Voilà bien la pure doctrine de l’église romaine : à chacun sa place nettement marquée, ses devoirs prescrits avec précision ; à chacun son rang dans la hiérarchie ; en haut, mais rapproché du plus humble, car il n’y a que deux degrés entre le plus modeste prêtre et lui, est le chef de l’église universelle.

Le pape a regardé faire avec admiration cet utile serviteur. Il l’a comblé de tous les honneurs ; il l’a recommandé aux évêques, aux princes, aux peuples comme le messager qui vient de la part de saint Pierre. Il entretient avec lui une correspondance suivie, répond à toutes ses questions, et, sans se fâcher, essuie ses boutades ; car le légat, s’il est le fils humble et soumis de l’église romaine, n’entend point que le pontife se dispense ou dispense qui que ce soit des règles établies. On lui a conté que, tandis qu’il applique avec rigueur en Germanie la prohibition du mariage entre parens, le pape a autorisé un laïque de haut rang à contracter une de ces unions qui est un crime abominable.
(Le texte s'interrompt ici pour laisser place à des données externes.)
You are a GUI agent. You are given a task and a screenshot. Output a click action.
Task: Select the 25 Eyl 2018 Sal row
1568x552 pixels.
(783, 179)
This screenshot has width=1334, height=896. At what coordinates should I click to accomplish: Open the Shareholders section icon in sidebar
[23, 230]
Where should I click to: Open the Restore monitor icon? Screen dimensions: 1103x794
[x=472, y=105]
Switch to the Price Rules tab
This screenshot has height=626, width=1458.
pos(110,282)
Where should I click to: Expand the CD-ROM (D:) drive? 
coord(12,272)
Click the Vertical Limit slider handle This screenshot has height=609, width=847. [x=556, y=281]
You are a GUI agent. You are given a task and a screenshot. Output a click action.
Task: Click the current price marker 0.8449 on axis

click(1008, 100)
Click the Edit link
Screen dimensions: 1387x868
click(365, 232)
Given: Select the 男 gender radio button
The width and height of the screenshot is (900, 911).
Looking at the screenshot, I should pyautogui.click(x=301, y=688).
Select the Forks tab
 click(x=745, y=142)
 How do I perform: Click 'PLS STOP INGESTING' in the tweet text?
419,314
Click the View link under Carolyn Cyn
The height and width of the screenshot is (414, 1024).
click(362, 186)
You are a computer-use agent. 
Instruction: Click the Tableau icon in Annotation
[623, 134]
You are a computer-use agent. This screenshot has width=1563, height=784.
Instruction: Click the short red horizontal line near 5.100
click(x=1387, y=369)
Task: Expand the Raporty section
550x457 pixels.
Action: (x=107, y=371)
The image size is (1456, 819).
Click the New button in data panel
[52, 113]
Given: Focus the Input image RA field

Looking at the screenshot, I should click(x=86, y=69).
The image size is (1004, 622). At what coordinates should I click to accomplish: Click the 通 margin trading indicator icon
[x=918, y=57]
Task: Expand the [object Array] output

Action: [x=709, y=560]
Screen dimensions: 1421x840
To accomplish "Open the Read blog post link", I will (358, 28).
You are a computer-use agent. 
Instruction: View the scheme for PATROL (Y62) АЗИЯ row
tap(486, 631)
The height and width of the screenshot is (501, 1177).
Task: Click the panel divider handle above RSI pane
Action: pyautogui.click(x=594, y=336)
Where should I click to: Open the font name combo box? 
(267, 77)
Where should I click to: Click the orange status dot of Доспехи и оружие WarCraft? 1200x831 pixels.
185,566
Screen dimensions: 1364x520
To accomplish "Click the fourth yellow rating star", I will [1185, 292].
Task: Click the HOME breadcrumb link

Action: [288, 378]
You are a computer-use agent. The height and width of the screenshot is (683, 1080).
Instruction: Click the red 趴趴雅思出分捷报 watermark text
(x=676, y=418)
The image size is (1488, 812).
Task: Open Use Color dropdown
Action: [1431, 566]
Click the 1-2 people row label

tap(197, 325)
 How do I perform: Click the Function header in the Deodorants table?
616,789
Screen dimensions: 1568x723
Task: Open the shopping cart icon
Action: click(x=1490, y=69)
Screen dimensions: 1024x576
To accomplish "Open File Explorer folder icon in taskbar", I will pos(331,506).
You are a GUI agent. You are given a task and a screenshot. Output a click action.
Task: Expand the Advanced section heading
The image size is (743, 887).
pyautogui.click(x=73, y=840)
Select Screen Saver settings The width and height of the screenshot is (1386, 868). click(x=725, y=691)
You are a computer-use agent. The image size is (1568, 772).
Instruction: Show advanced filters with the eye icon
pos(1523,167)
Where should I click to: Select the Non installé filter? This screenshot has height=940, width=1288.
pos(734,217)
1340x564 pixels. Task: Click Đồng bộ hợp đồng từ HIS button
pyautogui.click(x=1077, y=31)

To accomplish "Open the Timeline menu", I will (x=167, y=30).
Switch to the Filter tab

On lui a dit encore que des barbares qui sont allés en pèlerinage au tombeau des apôtres ont vu, tout près de saint Pierre, les Romains célébrer les calendes de janvier par des danses, des chants païens et des repas de jour et de nuit ; parmi ces orgies, des femmes vendaient des philtres d’amour et des bracelets magiques : serait-ce vrai ? Boniface veut le savoir et il le demande au pape lui-même. Est-il vrai encore que le pape ait autorisé des évêques, adultères et fornicateurs endurcis, à continuer leur ministère épiscopal ? Est-il possible enfin que le successeur de saint Pierre exige de l’argent des évêques auxquels il envoie le pallium, et qu’il tombe ainsi dans l’hérésie de Simon le Magicien ? Franchement et rudement, Boniface, ce chrétien du Nord, sérieux, sombre, dur aux autres comme il est à lui-même, interroge le seigneur apostolique et le prie de s’expliquer. Le pape se défend avec douceur, affirme qu’il n’a pas commis tous ces crimes, et redouble les expressions de sa bienveillance, de son affection et de sa gratitude.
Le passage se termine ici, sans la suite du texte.